You can add a column with a storyboard of the shot if you want. 

The storyboard

I feel that talking about shooting script without mentioning the storyboard will be wrong, so I want to dedicate a few words.

So what is a storyboard?

A film storyboard is a pre-production tool that is a must tool for every film director. As the director of the film, you are in charge of everything that gets in the frame, and a storyboard is a tool that helps you deliver your director’s vision to the rest of the crew members. You can see the film storyboard as a transition tool between your script to the film. It is also a tool that helps the production of actor blocking and camera setups. 

The great advantage of the storyboard is that it makes you think visually, which is what filmmaking is all about. The storyboard is a series of pictures representing a shot in the film. It looks kind of like a comic book. It describes the shots that are going to be shot by illustrations of how the movie frame will look like.

Some beginner directors fear the storyboard stage, but you’ll learn to develop your visual thinking very quickly with time and practice. 

The storyboard drawing is also an excellent chance to try things. If you can draw well or are using a storyboard artist and are unsure about a few shots, you can ask the storyboard artist to try different shots until you find the one you’ll like.

When to start working on a film storyboard?

The most important tip I can give you about drawing a storyboard is to plan it carefully in your mind before you start the drawing. Know what you want to see before taking it out to the storyboard. 

Your next step will be to write a shooting script. The shooting script is a list of all the shots in every scene. You can start the work on the storyboard only after deciding which shots and camera angles are required to express your interpretation of the movie script. 

Do I need to know how to draw?

Well, you don’t have to, but it will help. You don’t have to be a sketch artist, but if you learn the basic rules of drawing, like thirds, drawing basic figures, and basic rules of perspective, you’ll be okay.

You can use some excellent storyboard software, so I recommend checking it up.

How many details does a film storyboard need?

Most of the time, the details you’ll need will write are:

  •  the number of the shot, 
  • the camera angle
  • camera movement if there are any
  • and a short description of what’s going on in it

It depends on the kind of film and scenes you are drawing. In dialogue scenes, you usually won’t need to go into in-depth details, but in action scenes, more information will be required, like the length of every shot and sometimes even how fast the object in the shot will move around the frame.

There are three details you need to have with each picture:

  • If there are special effects or camera movements, you should write them down
  • What happens in the shot. that includes dialogue if they are essential to the shot
  • The location of the shot and time of day

It is a good idea to take pictures of your locations before you start drawing, and if you are using a storyboard artist, you can even take him to the location site.

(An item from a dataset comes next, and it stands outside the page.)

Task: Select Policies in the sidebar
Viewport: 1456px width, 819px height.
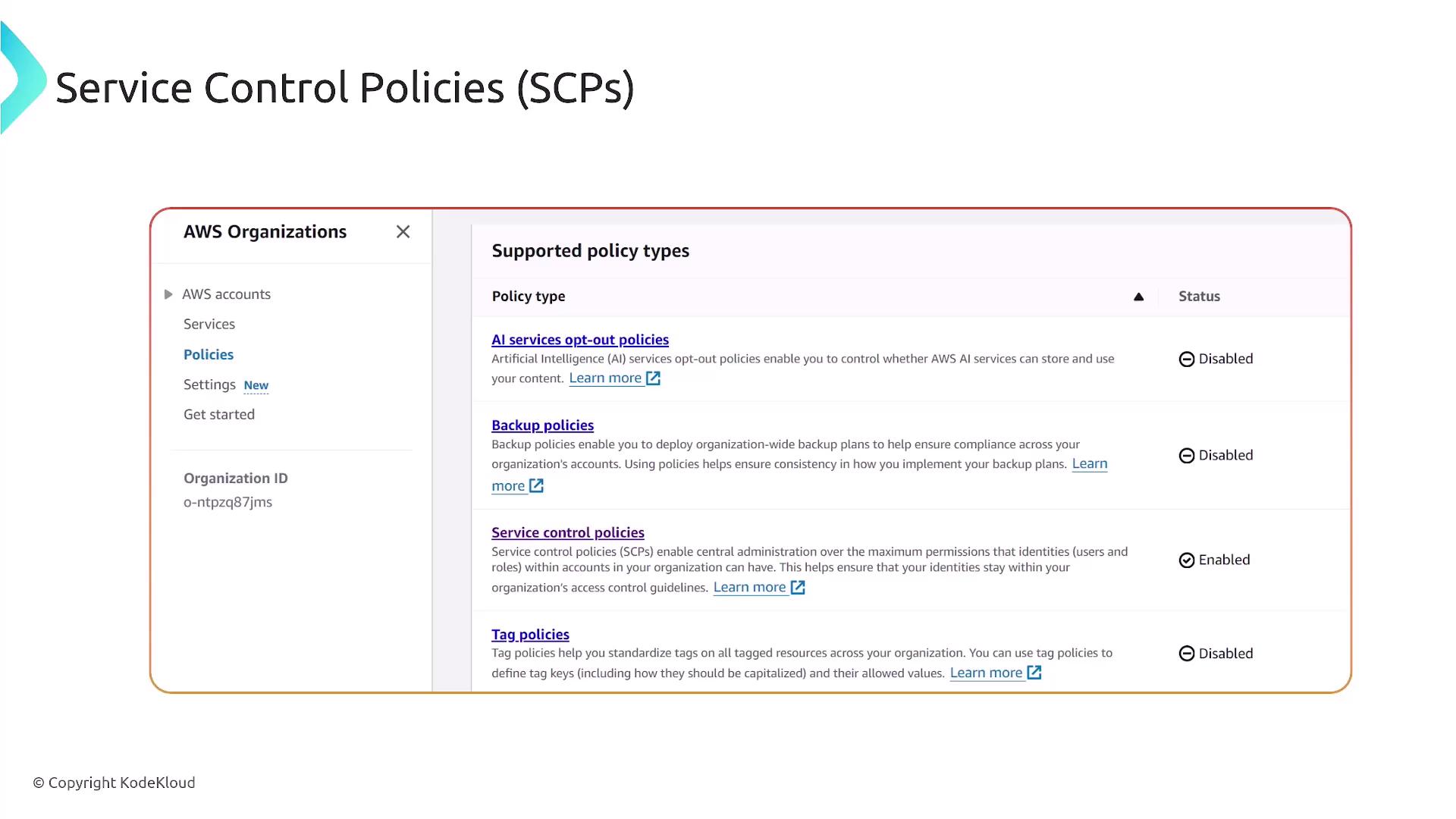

  • Your homework is to find a screenplay (you can find many on google), choose a scene you like. It is better to find a movie scene you don’t know well and to start from it. If possible, find the actual scene and compare the director’s choices for shots with yours. Now it is time to think about more image techniques to create your atmosphere, so this is an excellent time to talk with your photographed director (if you haven’t done so until now) and see if he has any ideas. Your object now is to make sure that these shots express the film’s theme or premise.
  • Find a script of a movie that exists (you can find many scripts on google), print a few pages from it, and start drawing them as you see it. Then look at the actual movie and compare what they did with what you did.